Para las manchas: El bicarbonato actúa como un exfoliante físico suave que elimina las células muertas de la superficie de la piel. Con el tiempo, eso puede atenuar las manchas oscuras causadas por el sol o la edad. Mezcla una cucharadita de bicarbonato con unas gotas de agua o jugo de limón (si no eres sensible al cítrico). Forma una pasta y aplícala solo sobre las zonas manchadas, no en todo el rostro. Masajea con movimientos circulares muy suaves durante 30 segundos y retira con agua tibia. Una vez por semana es suficiente.
Para las arrugas finas: El bicarbonato no rellena las arrugas profundas, pero sí puede emparejar la textura de la piel y atenuar las líneas de deshidratación. Prepara una mascarilla sencilla: media cucharadita de bicarbonato, una cucharadita de miel pura (hidratante natural) y una cucharadita de aceite de coco o almendras. Aplica sobre el rostro limpio, deja actuar 10 minutos y enjuaga. La miel y el aceite contrarrestan la sequedad que el bicarbonato podría causar. Úsala cada 15 días.

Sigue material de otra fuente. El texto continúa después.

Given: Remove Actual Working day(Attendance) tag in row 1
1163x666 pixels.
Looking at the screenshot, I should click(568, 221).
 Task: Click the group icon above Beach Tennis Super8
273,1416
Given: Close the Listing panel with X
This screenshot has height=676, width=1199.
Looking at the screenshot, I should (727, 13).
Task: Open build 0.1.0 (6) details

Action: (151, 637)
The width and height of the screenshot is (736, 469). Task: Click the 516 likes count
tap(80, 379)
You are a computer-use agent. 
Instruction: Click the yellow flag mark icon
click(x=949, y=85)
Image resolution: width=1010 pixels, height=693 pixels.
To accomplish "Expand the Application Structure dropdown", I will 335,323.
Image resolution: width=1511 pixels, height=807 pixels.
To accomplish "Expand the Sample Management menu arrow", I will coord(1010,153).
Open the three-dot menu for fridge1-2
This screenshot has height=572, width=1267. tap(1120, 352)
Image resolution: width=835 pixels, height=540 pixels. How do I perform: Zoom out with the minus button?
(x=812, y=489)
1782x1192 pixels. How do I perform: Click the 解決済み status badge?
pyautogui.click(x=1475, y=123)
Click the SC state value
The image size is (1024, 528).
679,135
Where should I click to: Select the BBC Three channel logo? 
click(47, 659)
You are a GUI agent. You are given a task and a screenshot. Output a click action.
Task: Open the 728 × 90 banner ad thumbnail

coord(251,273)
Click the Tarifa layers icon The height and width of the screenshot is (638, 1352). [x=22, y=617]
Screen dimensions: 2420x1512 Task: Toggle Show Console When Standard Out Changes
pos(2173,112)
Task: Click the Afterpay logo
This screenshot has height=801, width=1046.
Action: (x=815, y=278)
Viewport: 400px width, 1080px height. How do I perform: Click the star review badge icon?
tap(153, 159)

Para las ojeras: Aquí hay que ser muy cuidadoso. La piel del contorno de ojos es la más delgada del cuerpo. El bicarbonato no se aplica directamente en esa zona. En cambio, puedes preparar una compresa fría con agua de bicarbonato (media cucharadita en medio litro de agua fría). Empapa dos discos de algodón, escúrrelos y colócalos sobre tus ojos cerrados durante 10 minutos. El bicarbonato ayuda a equilibrar el pH y reducir la inflamación leve, mientras que el frío descongestiona. Esto funciona para ojeras por cansancio o retención de líquidos, no para las oscuras genéticas.
Advertencia importante: El bicarbonato es alcalino (pH alrededor de 8 o 9) y nuestra piel tiene un pH natural ácido (cerca de 5). Usarlo demasiado seguido destruye la barrera protectora, causando sequedad, rojeces o irritación. Jamás lo uses a diario ni lo dejes actuar más de 10 minutos. Si sientes ardor o picor, retira inmediatamente. Y siempre aplica bloqueador solar al día siguiente, porque la piel exfoliada es más sensible al sol.
En resumen: el bicarbonato sí puede mejorar manchas, arrugas finas y ojeras, pero con moderación y acompañado de ingredientes hidratantes. No es un milagro, pero por el precio de unas monedas, merece la pena probarlo.